Dean saw the exact moment when Sam remembered, something cracked and splintered in his expression.
Aw crap.
"Dean I'm—"
"—Not as good at research as I am, yeah I know. 'Cause I'm just that awesome." He cut in before Sam started trying to apologise for that. If Sam wanted to feel guilty for something, he could save the hand wringing for how he hadn't looked for him when he landed in purgatory. Sam hadn't had a soul in Elwood, but he sure had after Roman Enterprises.
His brother gave him a tired, watery look and the corners of his mouth curled downwards.
"Yeah, you are…" His face did that earnest kicked puppy thing, which still, even after all these years, made him look like a little kid.
Sam picked up the book and started reading.
"Of course, you realise, Dean, that saying something is a fairy is a bit like saying something is terrestrial… it just narrows things down to the plane of existence it originated in…"
"You're forgetting something Sam. A lot of the things that little bastard pulled off my car, to make your freaking symbol, were iron."
"Yeah, exactly, fairies are supposed to be like ghosts and demons—."
"Not all of 'em, turns out there's one kind of fairy that isn't… Gremlins, those suckers aren't affected by cold iron, nor silver either."
"A gremlin? Seriously?"
"Seriously. Stripe!
Apparently the little assholes were a giant pain in the ass during the war. Had a hardon for planes… on both sides." Dean frowned, something sort of niggled at the back of his mind, like there was something he ought to have worked out, but he couldn't quite grasp it.
"So, how do we get rid of a Gremlin, Dean?"
He tipped his brother a shrug, "From what I read, Steven Spielberg was full of crap. Feeding 'em after midnight and getting 'em wet, does diddly.
As for killing 'em. No idea, Sam. I did the hard bit, worked out the monster of the week, figuring out the rest is why I keep you round. You and Kevin hit the books, I'm gonna finish up with the impala, then head into town. Pick up a crate of cream, and a microwave. I mean, if it worked on nudist Tinkerbell…"
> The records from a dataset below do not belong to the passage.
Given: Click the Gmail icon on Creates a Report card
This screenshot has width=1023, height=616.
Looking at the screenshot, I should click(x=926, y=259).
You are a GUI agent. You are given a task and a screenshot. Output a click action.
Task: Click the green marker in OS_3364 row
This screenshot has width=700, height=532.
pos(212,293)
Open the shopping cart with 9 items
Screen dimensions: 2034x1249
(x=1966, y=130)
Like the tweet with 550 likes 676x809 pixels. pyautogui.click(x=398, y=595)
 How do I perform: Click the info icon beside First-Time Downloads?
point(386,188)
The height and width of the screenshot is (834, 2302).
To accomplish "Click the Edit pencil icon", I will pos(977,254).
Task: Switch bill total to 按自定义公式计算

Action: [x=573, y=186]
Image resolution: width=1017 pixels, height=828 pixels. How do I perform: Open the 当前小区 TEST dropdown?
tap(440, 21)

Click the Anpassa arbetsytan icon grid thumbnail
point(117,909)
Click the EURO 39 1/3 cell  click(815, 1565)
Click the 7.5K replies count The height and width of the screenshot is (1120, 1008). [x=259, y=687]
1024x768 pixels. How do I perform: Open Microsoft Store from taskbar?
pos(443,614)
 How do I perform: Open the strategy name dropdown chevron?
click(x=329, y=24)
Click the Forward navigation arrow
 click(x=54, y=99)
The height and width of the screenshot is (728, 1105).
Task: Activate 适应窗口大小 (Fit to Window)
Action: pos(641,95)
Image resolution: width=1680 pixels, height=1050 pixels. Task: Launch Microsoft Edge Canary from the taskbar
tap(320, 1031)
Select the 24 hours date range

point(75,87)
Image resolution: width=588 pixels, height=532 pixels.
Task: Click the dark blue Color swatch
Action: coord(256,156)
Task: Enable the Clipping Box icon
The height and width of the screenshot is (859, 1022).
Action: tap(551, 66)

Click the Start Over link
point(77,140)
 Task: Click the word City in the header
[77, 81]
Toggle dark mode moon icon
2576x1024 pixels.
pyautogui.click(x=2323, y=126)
"Nudist?" Kevin's voice came from behind them.
Dean grinned at the boy, "Fairies Kev', turns out clothing is an optional extra for some of 'em. Unfortunately, what we have here is a gremlin.
Not a tiny naked glowing chick with perky nipples."
Kevin gaped at him.
Sam huffed. "Dean found the symbol, figured out what our prankster is. It's a fairy, a gremlin to be exact. Because they aren't bothered by cold iron. And why do you always have to mention the nipples, Dean?"
He shrugged and winked at Kevin. "Guess they just kinda… stuck out." With that he turned on his heel and left the brain trust to their research.